La culture prisonnière des accords de libre-échange

21 janvier 2009 par - Vue(s) d'Europe

La Direction générale du Commerce de la Commission européenne, désormais dirigée par Catherine Ashton depuis le retour de Peter Mandelson au gouvernement britannique, a lancé en 2007-2008 une longue série de négociations commerciales bilatérales pour contrebalancer l’absence de progrès du côté des négociations multilatérales de l’OMC.

Prenant modèle sur l’Accord de Partenariat Economique (APE), signé avec un groupe de 15 Etats des Caraïbes (Cariforum) en décembre 2007, la DG Commerce souhaite généraliser dans ses futurs accords de libre échange (ALE) l’insertion d’un protocole de coopération culturelle visant à faciliter et promouvoir la coopération culturelle et audiovisuelle entre les Parties.

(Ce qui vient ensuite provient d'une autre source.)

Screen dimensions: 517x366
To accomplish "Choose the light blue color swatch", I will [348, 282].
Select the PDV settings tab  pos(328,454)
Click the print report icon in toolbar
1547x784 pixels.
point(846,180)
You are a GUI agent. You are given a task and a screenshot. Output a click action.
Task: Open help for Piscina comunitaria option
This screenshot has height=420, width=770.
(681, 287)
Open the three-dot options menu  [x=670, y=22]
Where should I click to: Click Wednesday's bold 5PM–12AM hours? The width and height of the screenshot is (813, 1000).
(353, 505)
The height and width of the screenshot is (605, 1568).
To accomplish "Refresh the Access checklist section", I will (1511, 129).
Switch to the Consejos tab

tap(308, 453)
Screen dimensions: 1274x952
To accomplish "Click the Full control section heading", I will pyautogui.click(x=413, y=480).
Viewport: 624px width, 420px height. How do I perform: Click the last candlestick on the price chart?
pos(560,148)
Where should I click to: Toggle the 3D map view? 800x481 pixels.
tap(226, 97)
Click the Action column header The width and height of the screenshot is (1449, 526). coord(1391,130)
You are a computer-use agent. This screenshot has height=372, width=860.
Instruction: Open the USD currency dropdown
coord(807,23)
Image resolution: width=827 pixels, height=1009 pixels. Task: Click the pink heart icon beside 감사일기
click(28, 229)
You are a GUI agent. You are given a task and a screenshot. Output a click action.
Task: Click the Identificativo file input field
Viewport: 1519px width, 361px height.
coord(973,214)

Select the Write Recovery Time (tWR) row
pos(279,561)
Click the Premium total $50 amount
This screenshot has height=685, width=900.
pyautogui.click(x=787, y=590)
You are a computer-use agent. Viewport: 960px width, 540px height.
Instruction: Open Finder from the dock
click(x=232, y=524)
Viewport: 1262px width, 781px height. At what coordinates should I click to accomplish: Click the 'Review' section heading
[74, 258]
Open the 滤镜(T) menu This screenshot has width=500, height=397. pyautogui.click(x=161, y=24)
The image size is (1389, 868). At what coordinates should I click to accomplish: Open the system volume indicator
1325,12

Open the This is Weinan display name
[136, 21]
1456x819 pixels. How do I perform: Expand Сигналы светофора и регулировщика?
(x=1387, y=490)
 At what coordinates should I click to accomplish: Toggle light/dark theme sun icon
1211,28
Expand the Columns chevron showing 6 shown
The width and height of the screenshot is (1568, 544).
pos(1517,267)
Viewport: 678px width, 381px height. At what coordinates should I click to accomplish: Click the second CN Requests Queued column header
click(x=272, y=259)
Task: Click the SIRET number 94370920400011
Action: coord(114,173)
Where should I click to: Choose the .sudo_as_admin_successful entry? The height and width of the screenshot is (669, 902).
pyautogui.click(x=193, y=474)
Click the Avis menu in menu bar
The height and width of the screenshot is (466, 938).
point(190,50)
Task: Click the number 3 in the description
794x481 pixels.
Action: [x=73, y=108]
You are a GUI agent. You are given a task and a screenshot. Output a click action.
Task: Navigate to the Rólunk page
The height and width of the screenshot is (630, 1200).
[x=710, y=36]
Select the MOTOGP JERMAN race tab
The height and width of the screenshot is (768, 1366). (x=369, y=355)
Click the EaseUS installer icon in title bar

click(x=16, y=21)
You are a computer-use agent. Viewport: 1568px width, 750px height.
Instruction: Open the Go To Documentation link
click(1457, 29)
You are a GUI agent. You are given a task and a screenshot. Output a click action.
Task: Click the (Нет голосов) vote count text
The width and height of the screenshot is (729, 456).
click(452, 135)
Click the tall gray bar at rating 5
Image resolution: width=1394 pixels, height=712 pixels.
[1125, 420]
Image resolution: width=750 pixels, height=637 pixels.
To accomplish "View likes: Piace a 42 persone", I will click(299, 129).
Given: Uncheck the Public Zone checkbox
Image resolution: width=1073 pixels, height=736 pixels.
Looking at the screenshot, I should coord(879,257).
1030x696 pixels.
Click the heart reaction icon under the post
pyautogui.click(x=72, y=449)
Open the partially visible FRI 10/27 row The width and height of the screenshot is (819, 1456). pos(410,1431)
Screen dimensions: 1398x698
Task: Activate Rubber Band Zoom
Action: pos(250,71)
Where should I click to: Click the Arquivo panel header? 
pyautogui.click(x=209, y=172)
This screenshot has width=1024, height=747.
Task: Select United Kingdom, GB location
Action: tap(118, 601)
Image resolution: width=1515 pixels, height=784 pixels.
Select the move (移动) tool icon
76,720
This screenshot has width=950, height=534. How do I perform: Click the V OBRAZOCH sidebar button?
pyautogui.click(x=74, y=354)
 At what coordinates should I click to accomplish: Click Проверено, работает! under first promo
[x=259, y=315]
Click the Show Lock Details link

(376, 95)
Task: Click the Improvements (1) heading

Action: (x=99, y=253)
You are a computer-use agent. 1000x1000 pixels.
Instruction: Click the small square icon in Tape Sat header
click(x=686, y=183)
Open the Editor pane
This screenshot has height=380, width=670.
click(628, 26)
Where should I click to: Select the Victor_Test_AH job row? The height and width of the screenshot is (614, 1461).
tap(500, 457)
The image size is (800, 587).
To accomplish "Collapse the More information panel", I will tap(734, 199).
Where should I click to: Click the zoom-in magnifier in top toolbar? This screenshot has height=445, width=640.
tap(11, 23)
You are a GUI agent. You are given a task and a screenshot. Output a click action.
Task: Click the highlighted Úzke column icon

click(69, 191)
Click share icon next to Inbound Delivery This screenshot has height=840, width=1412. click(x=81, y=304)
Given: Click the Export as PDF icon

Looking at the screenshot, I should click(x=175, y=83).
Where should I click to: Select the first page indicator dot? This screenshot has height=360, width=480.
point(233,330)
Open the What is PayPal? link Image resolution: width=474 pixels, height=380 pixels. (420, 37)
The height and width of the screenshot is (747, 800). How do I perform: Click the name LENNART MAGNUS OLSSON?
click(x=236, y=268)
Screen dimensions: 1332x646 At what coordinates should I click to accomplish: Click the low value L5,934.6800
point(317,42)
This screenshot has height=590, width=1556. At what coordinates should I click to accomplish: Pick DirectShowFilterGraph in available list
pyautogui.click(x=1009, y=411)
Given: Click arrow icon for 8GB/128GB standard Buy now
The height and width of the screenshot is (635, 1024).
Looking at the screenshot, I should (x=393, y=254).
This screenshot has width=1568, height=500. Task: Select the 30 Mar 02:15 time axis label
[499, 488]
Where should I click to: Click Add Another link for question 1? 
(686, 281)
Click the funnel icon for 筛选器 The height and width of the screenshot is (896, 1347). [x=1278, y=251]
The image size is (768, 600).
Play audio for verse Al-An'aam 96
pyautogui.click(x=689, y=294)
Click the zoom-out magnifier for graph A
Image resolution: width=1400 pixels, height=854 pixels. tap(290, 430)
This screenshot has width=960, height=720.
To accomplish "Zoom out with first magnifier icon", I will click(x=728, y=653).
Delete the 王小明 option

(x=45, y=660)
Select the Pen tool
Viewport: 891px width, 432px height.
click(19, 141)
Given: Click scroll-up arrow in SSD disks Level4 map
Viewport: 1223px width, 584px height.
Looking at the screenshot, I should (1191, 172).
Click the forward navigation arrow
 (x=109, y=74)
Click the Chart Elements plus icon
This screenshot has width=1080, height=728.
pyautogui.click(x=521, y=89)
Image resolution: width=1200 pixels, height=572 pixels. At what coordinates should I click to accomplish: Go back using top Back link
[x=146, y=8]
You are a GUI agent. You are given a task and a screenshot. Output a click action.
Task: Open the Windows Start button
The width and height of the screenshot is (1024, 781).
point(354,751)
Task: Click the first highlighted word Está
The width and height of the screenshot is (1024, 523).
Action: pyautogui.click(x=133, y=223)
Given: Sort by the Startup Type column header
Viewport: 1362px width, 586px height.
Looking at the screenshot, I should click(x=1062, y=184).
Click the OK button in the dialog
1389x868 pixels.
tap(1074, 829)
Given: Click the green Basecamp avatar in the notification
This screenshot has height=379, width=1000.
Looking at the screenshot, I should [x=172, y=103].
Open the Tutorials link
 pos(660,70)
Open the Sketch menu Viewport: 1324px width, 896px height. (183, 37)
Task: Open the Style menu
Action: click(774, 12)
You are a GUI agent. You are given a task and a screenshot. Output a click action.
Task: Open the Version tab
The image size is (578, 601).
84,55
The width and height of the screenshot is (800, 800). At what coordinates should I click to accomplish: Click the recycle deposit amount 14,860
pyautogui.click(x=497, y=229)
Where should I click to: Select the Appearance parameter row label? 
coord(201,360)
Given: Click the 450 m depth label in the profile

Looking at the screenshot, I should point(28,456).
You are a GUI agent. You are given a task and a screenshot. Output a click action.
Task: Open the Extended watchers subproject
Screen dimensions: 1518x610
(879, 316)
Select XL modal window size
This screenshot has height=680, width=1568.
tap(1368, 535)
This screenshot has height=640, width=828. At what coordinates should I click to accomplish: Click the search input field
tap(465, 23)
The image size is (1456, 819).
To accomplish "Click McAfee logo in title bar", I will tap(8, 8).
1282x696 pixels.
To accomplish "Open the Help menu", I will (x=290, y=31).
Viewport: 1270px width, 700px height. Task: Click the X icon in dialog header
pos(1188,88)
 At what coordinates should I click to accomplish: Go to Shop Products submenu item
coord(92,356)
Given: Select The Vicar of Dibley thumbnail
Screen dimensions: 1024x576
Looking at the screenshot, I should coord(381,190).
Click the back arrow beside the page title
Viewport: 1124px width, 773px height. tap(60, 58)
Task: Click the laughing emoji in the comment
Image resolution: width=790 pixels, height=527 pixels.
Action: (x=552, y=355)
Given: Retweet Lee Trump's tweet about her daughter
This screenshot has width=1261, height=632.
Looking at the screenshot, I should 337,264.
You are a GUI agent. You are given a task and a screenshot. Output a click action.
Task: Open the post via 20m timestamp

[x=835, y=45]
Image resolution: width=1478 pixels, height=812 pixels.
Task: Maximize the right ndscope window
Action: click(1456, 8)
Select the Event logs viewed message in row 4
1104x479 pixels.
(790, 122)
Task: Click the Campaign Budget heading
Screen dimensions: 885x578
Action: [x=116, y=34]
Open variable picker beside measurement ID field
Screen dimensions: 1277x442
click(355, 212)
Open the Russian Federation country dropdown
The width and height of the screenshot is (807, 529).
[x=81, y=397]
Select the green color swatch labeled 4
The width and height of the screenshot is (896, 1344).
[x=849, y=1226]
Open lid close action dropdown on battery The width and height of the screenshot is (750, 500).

Partant d’une bonne intention soutenue par la DG Culture de la Commission européenne dans le but de mettre en œuvre de manière concrète la convention de l’UNESCO sur la protection et la promotion de la diversité des expressions culturelles avec des pays en développement, ce protocole et son contenu culturel se retrouvent malheureusement désormais prisonniers d’un processus de négociations commerciales où l’accès au marché des services financiers se troque contre les droits de douane sur l’automobile.

La négociation de l’ALE avec la Corée est exemplaire à ce titre : la DG Commerce souhaite conclure au plus vite un accord et se contente de proposer aux coréens le modèle de protocole caribéen, sans se soucier du fait que l’industrie audiovisuelle coréenne ne soit pas celle d’un pays en développement et fasse jeu égal avec de nombreux Etats membres de l’Union. Le contenu du protocole et l’effet des mesures envisagées n’intéressent pas la Commission. Aucune étude d’impact n’a été envisagée, malgré l’appel répété des professionnels. Seul compte la signature d’un accord.

La culture et l’audiovisuel se retrouvent ainsi prisonniers de ces négociations commerciales, dont le calendrier et le rythme sont imposés par les négociateurs commerciaux. Pire, la culture et l’audiovisuel deviennent des monnaies d’échange dans le cadre d’une négociation globale, alors que c’est exactement ce que les Etats membres et la Commission ont toujours refusé dans les négociations OMC.

Il est urgent que les professionnels et les Etats membres de l’Union prennent conscience des effets pervers et rétrogrades de ce processus en marche. La culture, dont le statut particulier est désormais reconnu par la convention UNESCO, ne doit pas revenir dans le giron des accords de commerce. Il est indispensable que les discussions sur les protocoles de coopération culturelle soient déconnectées des négociations commerciales et ne soient proposés qu’à des pays ayant ratifié la convention UNESCO.